Ákos Barcsay (Achatius) (1619 ? - Kozmatelke July 1661) , was Prince of Transylvania from September 1658 to August 1659 and June to December 1660.

Biography 
Barcsay was born in a respected noble family from Hunyad County.
He grew up at the court of Gabriel Bethlen. The first significant station in his career was an embassy to the Sublime Porte in 1642 in the service of George I Rákóczy. In 1648 he was chief governor of the Hunyad county. Prince George II Rákóczy appointed him princely councilor in 1657 and governor for the time of his campaign to Poland.

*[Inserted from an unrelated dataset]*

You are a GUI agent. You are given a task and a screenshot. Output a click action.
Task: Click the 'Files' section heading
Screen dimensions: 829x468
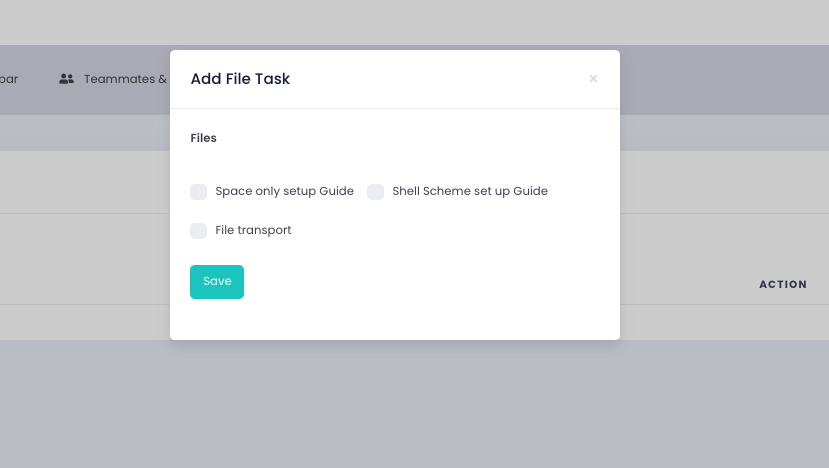(x=203, y=138)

The Turks deposed Rákóczy after his unfortunate an unauthorised campaign and had Ferenc Rhédey elected prince on 2 November 1657. However, Rákóczy returned in January 1658 and forced the Diet to recognize him on 25 January 1658. As a reaction the Turks invaded Transylvania, leaving a trail of destruction through the country. Grand Vizier Köprülü Mehmed Pasha appointed Barcsay as prince on 14 September 1658, and the Diet had to agree to the payment of a high tribute and recognition of Barcsay's principality (11 October). 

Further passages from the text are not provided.